A new way to detect subatomic particles from deep space

November 18, 2020

A new way to detect subatomic particles from deep space

Artist rendering of a supermassive black hole

An artist's impression of how high-speed jets from a supermassive black hole would look

An artist's impression of jets streaming from a supermassive black hole. High-energy neutrinos are shot out in jets such as these.


In order to solve some of our universe’s biggest and most complex mysteries, we must first understand its tiniest and most elusive bits of matter.

Meet the neutrino, an elementary particle so mind-numbingly small that it has almost zero mass and is influenced by only one of nature’s four fundamental forces: the weak force. Neutrinos constantly zip all around the universe, but they are so infinitesimal that they pass through normal matter undetected and unobstructed. Produced by nuclear reactions that occur inside things like stars, supernovae and particle accelerators, neutrinos are lighter than anything else on the known subatomic scale, and at any given moment, billions of them are passing through our planet, through our atmosphere and even through ourselves.

Steven Prohira
But despite how many of them pelt the Earth, finding the imperceptible interstellar particles is actually quite difficult. Steven Prohira, a postdoctoral researcher at Ohio State’s Center for Cosmology and AstroParticle Physics, has spent the last four years hunting them, starting with his work as a physics graduate student at the University of Kansas.

“We have a model to explain them, but we don’t really understand them,” he said. “They’re just incredibly interesting, curious particles, and we want to know more about them.”

Prohira’s quest to learning more about neutrinos — how to detect them, where they come from and the cosmic, energetic processes that produce them — will soon take him to Antarctica, where he is principal investigator on a new National Science Foundation-funded project, the Radar Echo Telescope (RET), a collaborative grant shared between Ohio State and the University of Kansas.

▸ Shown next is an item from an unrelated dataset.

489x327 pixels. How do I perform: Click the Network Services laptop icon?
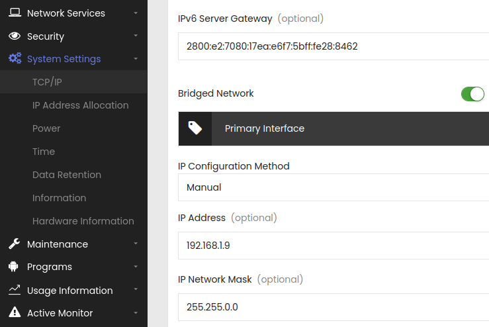coord(15,13)
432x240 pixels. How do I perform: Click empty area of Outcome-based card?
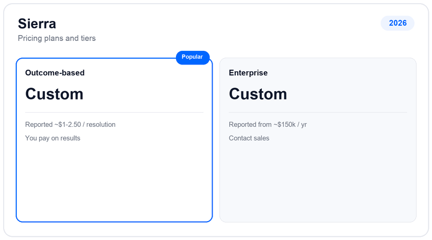click(114, 182)
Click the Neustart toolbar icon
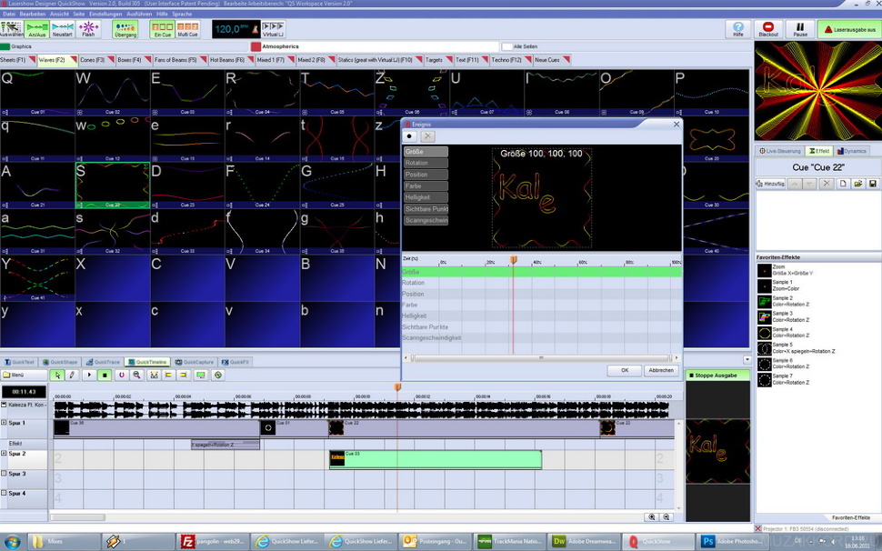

The Radar Echo Telescope, of which professors of physics James Beatty and Amy Connolly are co-principal investigators, will use radio inside the Antarctic ice to detect the spray of energized particles caused by the ultra high-energy cascade created when a neutrino collides with an atom.

A diagram showing the concept of the Radar Echo Telescope. Graphic courtesy Steven Prohira.

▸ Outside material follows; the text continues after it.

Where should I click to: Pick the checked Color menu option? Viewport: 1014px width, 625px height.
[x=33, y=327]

To detect neutrinos, Prohira and his team will stick radio antenna transmitters into the top of the ice sheet, using them to transmit radio waves under the surface. When a high-energy neutrino slams into an atom inside the ice, the resulting cloud of charged particles is dense enough for the radio waves to bounce off of them and back into a receiver.

The technique, which Prohira and his team tested successfully at the SLAC National Accelerator Laboratory in California, could expand the ways scientists probe the deepest reaches of space.

Certain lower-energy classifications of neutrinos, such as those produced by the sun, have been observed using a variety of techniques. The higher a neutrino’s energy, however, the rarer it is. That’s why it has been almost impossible for traditional methods to detect higher-energy neutrinos ejected from immense astrophysical processes from deep space such as massive galactic cores (like the one at the center of our Milky Way Galaxy), supernovae (powerful explosions caused when massive stars die and collapse) and blazars (colossal jets of material blasted away from supermassive black holes toward Earth).

If those higher-energy neutrinos can be detected consistently, astrophysicists will be able to determine where they come from and learn more about extreme cosmological phenomena.

“The reason why neutrinos are great for astronomy is because they fly in straight lines,” Prohira said. “They don’t interact with the electromagnetic force at all. It just moves straight. It’s not deflected by anything. So if you detect a neutrino and you figure out which direction it came from, it points straight back to where it originated. And that’s a really, really important messenger — these high-energy neutrinos are really the only way to elucidate these incredible sources.”

The NSF has awarded the RET — which includes scientists from Vrije Universiteit Brussel, Université Libre de Bruxelles, University of Kansas, Penn State University, University of Wisconsin-Madison, University of Chicago, National Taiwan University and the SLAC National Accelerator Laboratory — four years of funding to develop the project. If all goes as planned, Prohira’s efforts should result in a better picture of our universe thanks to the remarkable, minuscule particles whizzing through it.

“If we can actually complete the spectrum of neutrinos and see what they do at very high energies, maybe that can teach us something about not only their sources, but about neutrinos themselves,” he said. “We’re really excited to have Ohio State be at the core of this experiment on the U.S. side moving forward.”